**Materials provided**
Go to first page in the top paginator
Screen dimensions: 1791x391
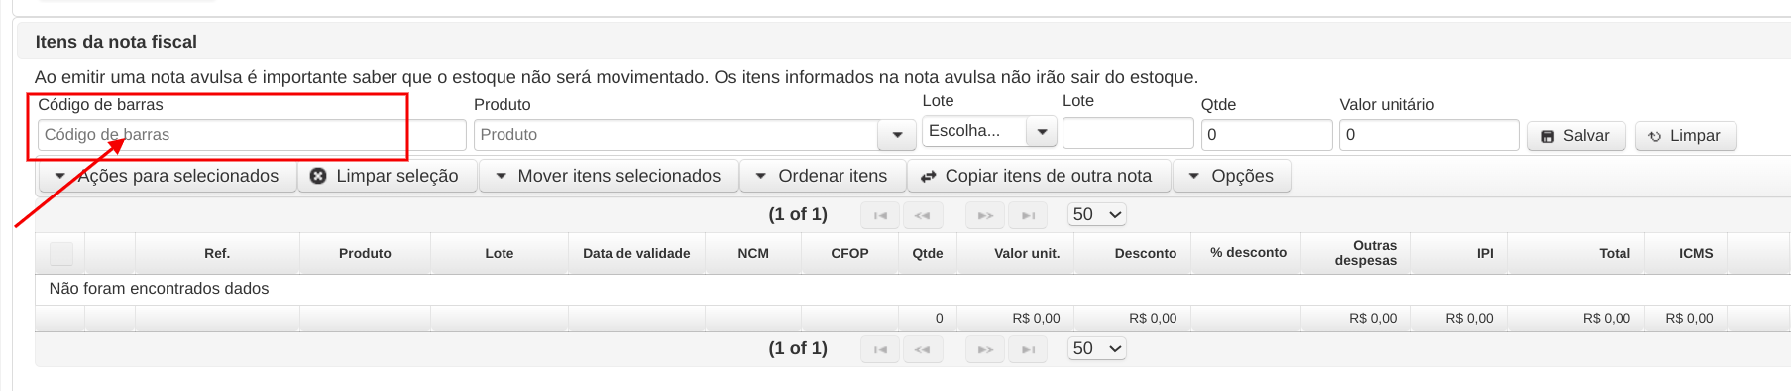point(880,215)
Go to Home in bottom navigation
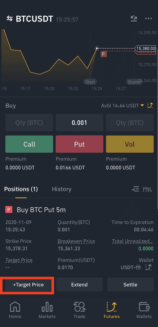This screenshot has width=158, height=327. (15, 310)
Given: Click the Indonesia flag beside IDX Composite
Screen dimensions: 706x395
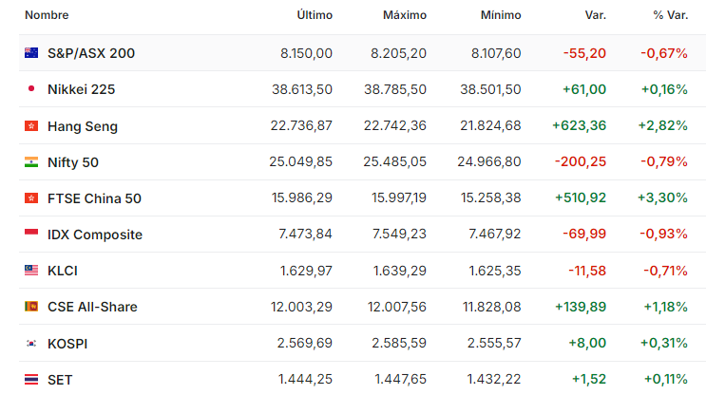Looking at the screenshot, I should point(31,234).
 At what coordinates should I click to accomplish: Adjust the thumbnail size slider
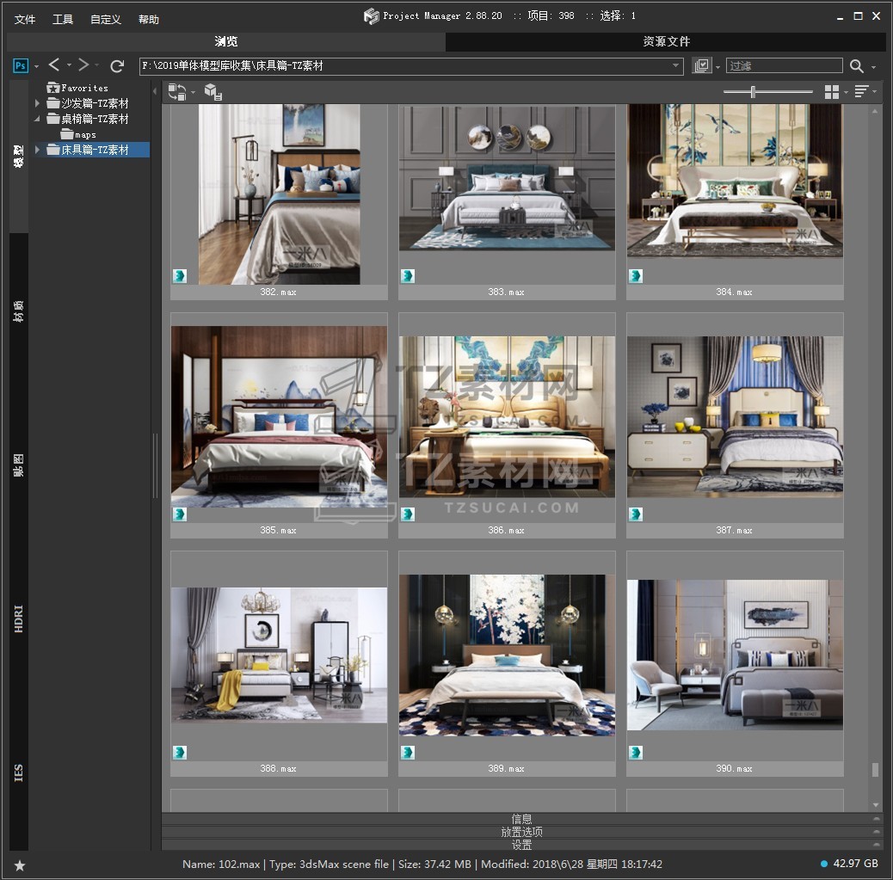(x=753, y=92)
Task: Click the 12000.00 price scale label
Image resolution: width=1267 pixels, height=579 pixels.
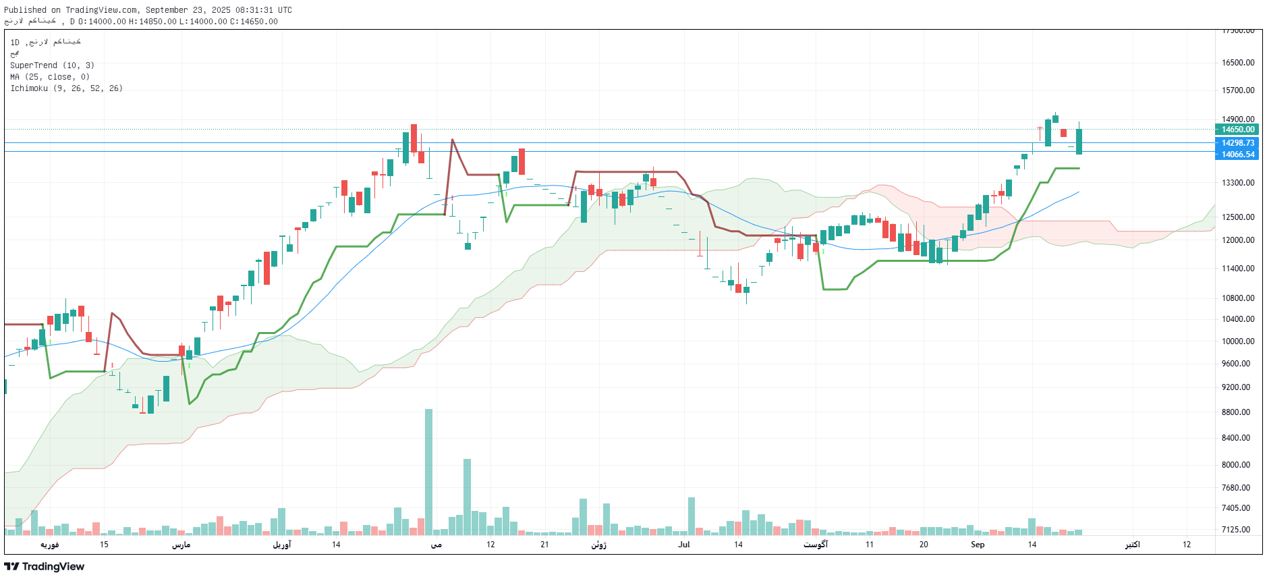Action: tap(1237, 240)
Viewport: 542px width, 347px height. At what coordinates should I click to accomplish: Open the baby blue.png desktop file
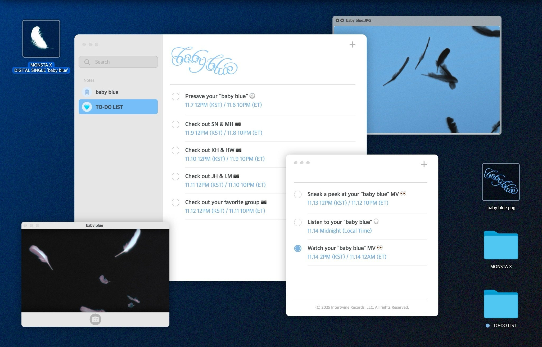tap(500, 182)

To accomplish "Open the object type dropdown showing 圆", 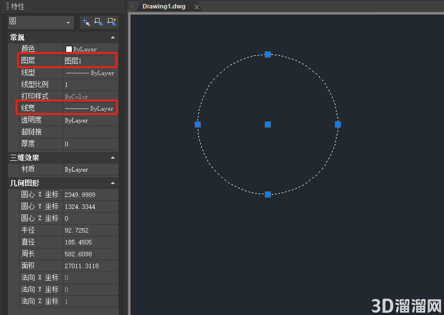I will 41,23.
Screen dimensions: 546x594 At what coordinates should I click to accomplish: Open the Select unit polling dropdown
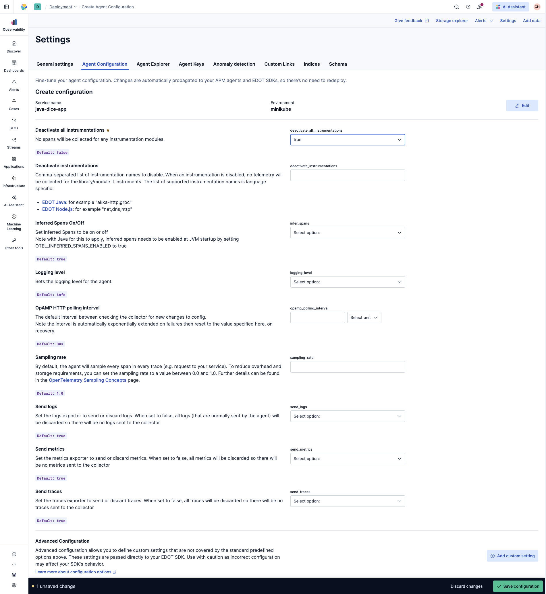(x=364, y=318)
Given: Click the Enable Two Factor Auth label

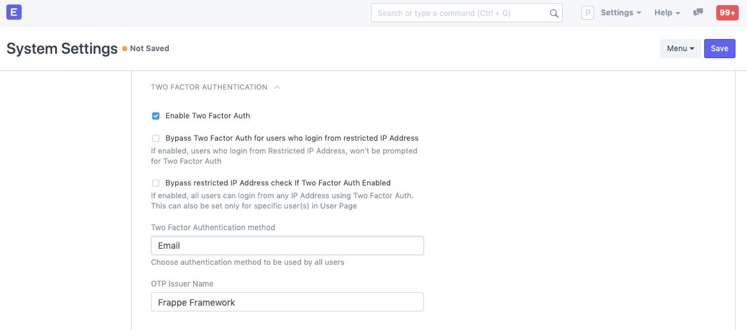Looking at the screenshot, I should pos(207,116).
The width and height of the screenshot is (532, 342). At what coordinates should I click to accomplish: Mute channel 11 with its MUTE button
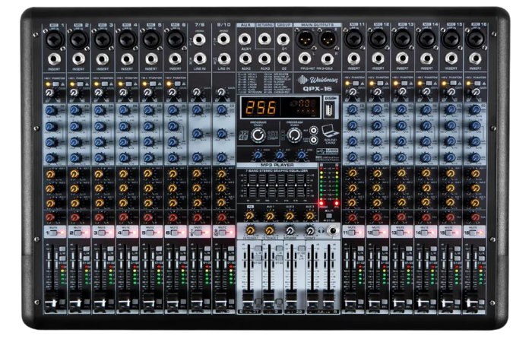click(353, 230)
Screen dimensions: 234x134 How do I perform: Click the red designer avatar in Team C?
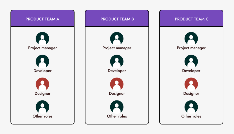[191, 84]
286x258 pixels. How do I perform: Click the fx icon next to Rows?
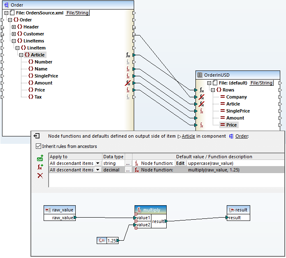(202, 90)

**Problem**
Add -40 to every coordinate in the answers of the part that opens with the line containing "Screen dimensions: 234x134" and closes at the end of the rows, and give all of those lines again, including the requests. Omit the pictures from your answer.

**Exercise answer**
Screen dimensions: 234x134 How do I perform: Click the red designer avatar in Team C?
[151, 44]
286x258 pixels. How do I perform: Click the fx icon next to Rows?
(162, 50)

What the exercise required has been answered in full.